#### [PROBLEM DETAILS]
Please copy the listing below line for line, keeping every character unchanged.

#### [INPUT ROWS]
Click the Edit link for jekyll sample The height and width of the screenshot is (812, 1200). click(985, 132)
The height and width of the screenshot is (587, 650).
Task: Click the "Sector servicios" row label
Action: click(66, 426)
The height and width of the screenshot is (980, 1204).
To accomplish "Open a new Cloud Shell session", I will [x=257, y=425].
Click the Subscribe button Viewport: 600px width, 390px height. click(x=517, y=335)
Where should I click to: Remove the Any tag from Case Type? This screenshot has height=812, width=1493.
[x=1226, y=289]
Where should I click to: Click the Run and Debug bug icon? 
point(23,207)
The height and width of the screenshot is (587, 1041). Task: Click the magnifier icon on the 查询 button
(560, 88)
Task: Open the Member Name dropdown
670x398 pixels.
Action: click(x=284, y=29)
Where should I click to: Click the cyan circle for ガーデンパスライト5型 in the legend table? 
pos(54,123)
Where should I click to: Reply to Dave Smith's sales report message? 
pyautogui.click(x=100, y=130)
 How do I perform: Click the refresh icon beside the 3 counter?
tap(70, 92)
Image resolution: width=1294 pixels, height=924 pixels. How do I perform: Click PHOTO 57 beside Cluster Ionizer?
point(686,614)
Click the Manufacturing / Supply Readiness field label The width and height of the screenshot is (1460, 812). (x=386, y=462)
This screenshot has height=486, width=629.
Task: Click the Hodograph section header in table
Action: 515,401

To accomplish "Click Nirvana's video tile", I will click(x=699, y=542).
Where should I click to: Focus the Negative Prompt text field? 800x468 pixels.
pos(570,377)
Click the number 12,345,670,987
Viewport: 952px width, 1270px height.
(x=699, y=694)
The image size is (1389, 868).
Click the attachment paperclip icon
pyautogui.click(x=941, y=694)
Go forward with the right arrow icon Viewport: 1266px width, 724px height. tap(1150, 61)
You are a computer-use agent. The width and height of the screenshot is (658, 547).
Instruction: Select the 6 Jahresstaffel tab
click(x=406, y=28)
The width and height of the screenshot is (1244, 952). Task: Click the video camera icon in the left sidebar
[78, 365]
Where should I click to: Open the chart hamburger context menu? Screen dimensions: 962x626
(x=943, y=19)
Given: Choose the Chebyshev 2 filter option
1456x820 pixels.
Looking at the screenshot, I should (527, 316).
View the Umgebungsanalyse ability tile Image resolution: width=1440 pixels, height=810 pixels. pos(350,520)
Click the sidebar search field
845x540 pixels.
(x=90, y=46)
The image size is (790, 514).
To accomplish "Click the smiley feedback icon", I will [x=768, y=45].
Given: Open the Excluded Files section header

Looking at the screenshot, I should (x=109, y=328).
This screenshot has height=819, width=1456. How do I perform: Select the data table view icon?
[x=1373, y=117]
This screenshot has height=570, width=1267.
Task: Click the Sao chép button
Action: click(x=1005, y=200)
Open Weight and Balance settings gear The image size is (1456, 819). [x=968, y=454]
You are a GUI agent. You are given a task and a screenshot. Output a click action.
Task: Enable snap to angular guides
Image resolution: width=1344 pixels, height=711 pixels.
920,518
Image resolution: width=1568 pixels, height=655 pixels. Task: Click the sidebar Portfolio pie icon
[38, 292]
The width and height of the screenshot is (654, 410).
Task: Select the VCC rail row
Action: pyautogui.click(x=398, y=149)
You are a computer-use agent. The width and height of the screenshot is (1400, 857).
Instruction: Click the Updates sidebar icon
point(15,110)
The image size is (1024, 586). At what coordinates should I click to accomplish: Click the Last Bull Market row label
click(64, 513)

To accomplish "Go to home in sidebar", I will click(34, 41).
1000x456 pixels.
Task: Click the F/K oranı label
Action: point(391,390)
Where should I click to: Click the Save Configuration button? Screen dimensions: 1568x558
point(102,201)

#### [THE REPLY]
Click the Edit link for jekyll sample The height and width of the screenshot is (812, 1200). click(985, 132)
The height and width of the screenshot is (587, 650).
Task: Click the "Sector servicios" row label
Action: click(66, 426)
The height and width of the screenshot is (980, 1204).
To accomplish "Open a new Cloud Shell session", I will [x=257, y=425].
Click the Subscribe button Viewport: 600px width, 390px height. click(x=517, y=335)
Where should I click to: Remove the Any tag from Case Type? This screenshot has height=812, width=1493.
[x=1226, y=289]
Where should I click to: Click the Run and Debug bug icon? 
point(23,207)
The height and width of the screenshot is (587, 1041). Task: Click the magnifier icon on the 查询 button
(560, 88)
Task: Open the Member Name dropdown
670x398 pixels.
Action: click(x=284, y=29)
Where should I click to: Click the cyan circle for ガーデンパスライト5型 in the legend table? 
pos(54,123)
Where should I click to: Reply to Dave Smith's sales report message? 
pyautogui.click(x=100, y=130)
 How do I perform: Click the refresh icon beside the 3 counter?
tap(70, 92)
Image resolution: width=1294 pixels, height=924 pixels. How do I perform: Click PHOTO 57 beside Cluster Ionizer?
point(686,614)
Click the Manufacturing / Supply Readiness field label The width and height of the screenshot is (1460, 812). (x=386, y=462)
This screenshot has height=486, width=629.
Task: Click the Hodograph section header in table
Action: 515,401

To accomplish "Click Nirvana's video tile", I will click(x=699, y=542).
Where should I click to: Focus the Negative Prompt text field? 800x468 pixels.
pos(570,377)
Click the number 12,345,670,987
Viewport: 952px width, 1270px height.
(x=699, y=694)
The image size is (1389, 868).
Click the attachment paperclip icon
pyautogui.click(x=941, y=694)
Go forward with the right arrow icon Viewport: 1266px width, 724px height. tap(1150, 61)
You are a computer-use agent. The width and height of the screenshot is (658, 547).
Instruction: Select the 6 Jahresstaffel tab
click(x=406, y=28)
The width and height of the screenshot is (1244, 952). Task: Click the video camera icon in the left sidebar
[78, 365]
Where should I click to: Open the chart hamburger context menu? Screen dimensions: 962x626
(x=943, y=19)
Given: Choose the Chebyshev 2 filter option
1456x820 pixels.
Looking at the screenshot, I should (527, 316).
View the Umgebungsanalyse ability tile Image resolution: width=1440 pixels, height=810 pixels. pos(350,520)
Click the sidebar search field
845x540 pixels.
(x=90, y=46)
The image size is (790, 514).
To accomplish "Click the smiley feedback icon", I will [x=768, y=45].
Given: Open the Excluded Files section header

Looking at the screenshot, I should (x=109, y=328).
This screenshot has height=819, width=1456. How do I perform: Select the data table view icon?
[x=1373, y=117]
This screenshot has height=570, width=1267.
Task: Click the Sao chép button
Action: click(x=1005, y=200)
Open Weight and Balance settings gear The image size is (1456, 819). [x=968, y=454]
You are a GUI agent. You are given a task and a screenshot. Output a click action.
Task: Enable snap to angular guides
Image resolution: width=1344 pixels, height=711 pixels.
920,518
Image resolution: width=1568 pixels, height=655 pixels. Task: Click the sidebar Portfolio pie icon
[38, 292]
The width and height of the screenshot is (654, 410).
Task: Select the VCC rail row
Action: pyautogui.click(x=398, y=149)
You are a computer-use agent. The width and height of the screenshot is (1400, 857).
Instruction: Click the Updates sidebar icon
point(15,110)
The image size is (1024, 586). At what coordinates should I click to accomplish: Click the Last Bull Market row label
click(64, 513)

To accomplish "Go to home in sidebar", I will click(34, 41).
1000x456 pixels.
Task: Click the F/K oranı label
Action: point(391,390)
Where should I click to: Click the Save Configuration button? Screen dimensions: 1568x558
point(102,201)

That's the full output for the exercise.